Exercise:
Your answer must be an exact repeat of the lines from the one containing "Screen dimensions: 810x474" through the last line of the records, both included, with no pictures.

────

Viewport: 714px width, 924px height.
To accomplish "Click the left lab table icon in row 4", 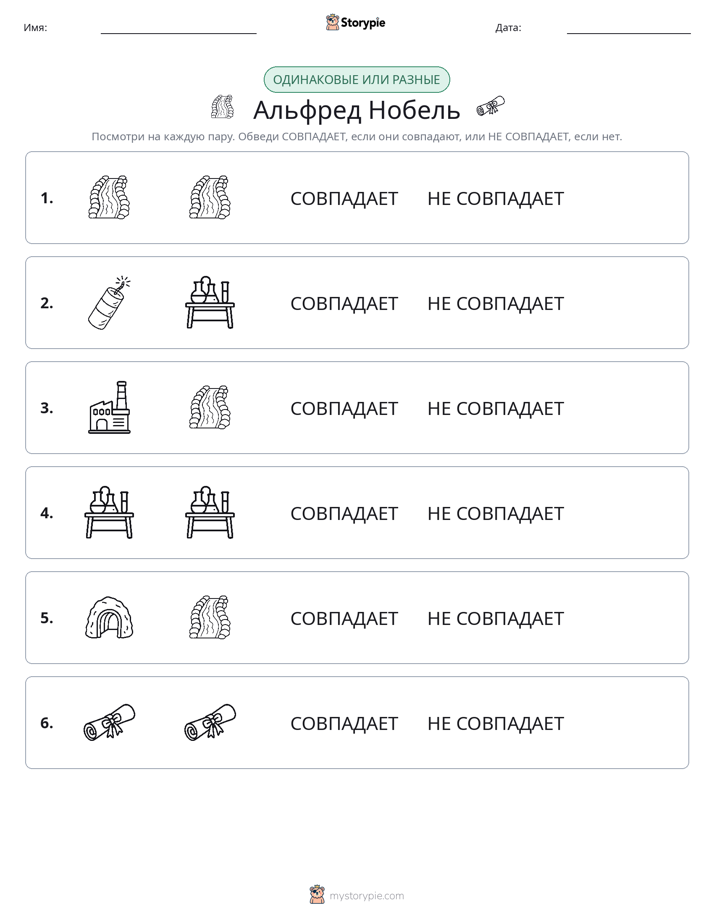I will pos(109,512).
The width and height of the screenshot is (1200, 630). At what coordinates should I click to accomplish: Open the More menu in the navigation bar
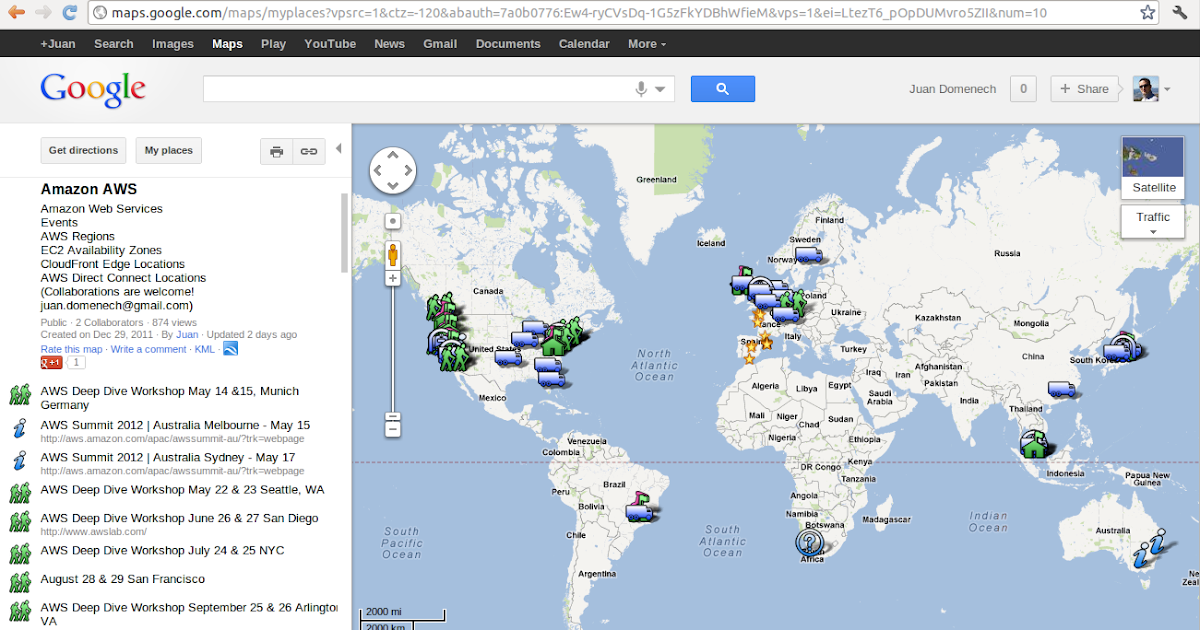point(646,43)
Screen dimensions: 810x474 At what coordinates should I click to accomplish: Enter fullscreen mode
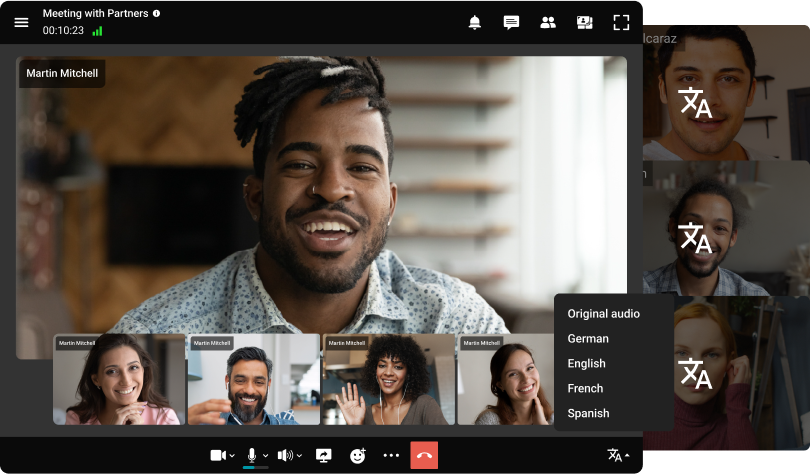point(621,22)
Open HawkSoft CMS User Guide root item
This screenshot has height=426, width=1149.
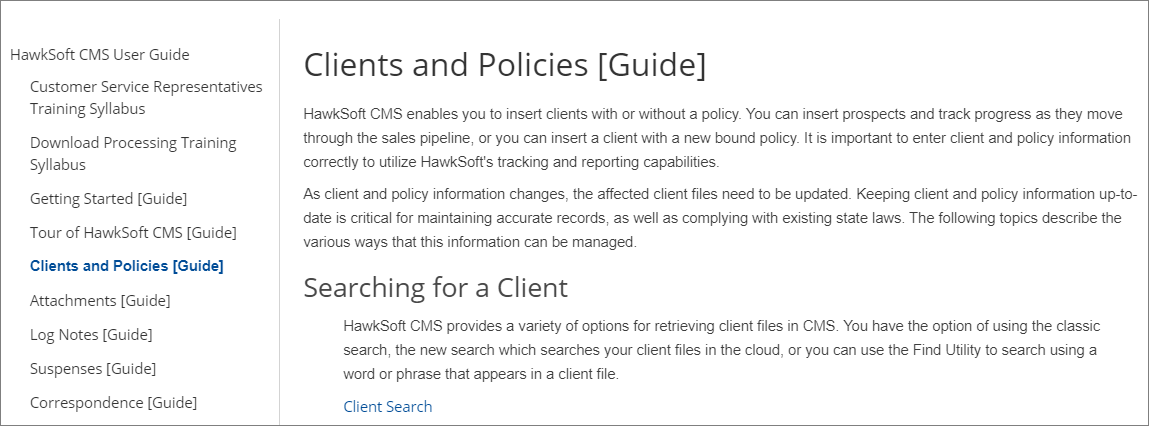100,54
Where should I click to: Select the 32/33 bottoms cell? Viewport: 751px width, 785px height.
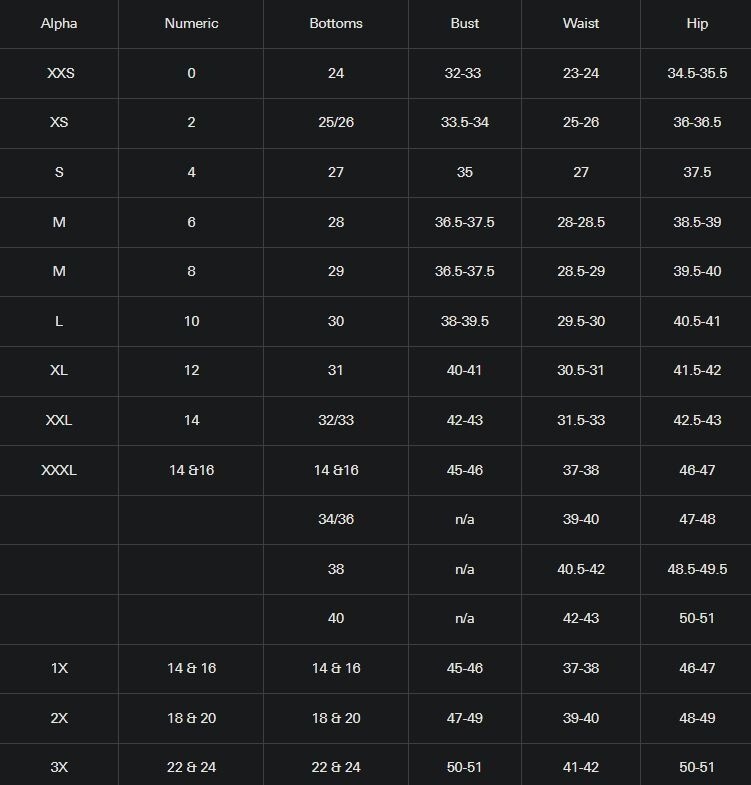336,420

────

Task answer:
Screen dimensions: 810x474 At what coordinates should I click to accomplish: Enter fullscreen mode
point(621,22)
Open HawkSoft CMS User Guide root item
This screenshot has height=426, width=1149.
100,54
Where should I click to: Select the 32/33 bottoms cell? Viewport: 751px width, 785px height.
336,420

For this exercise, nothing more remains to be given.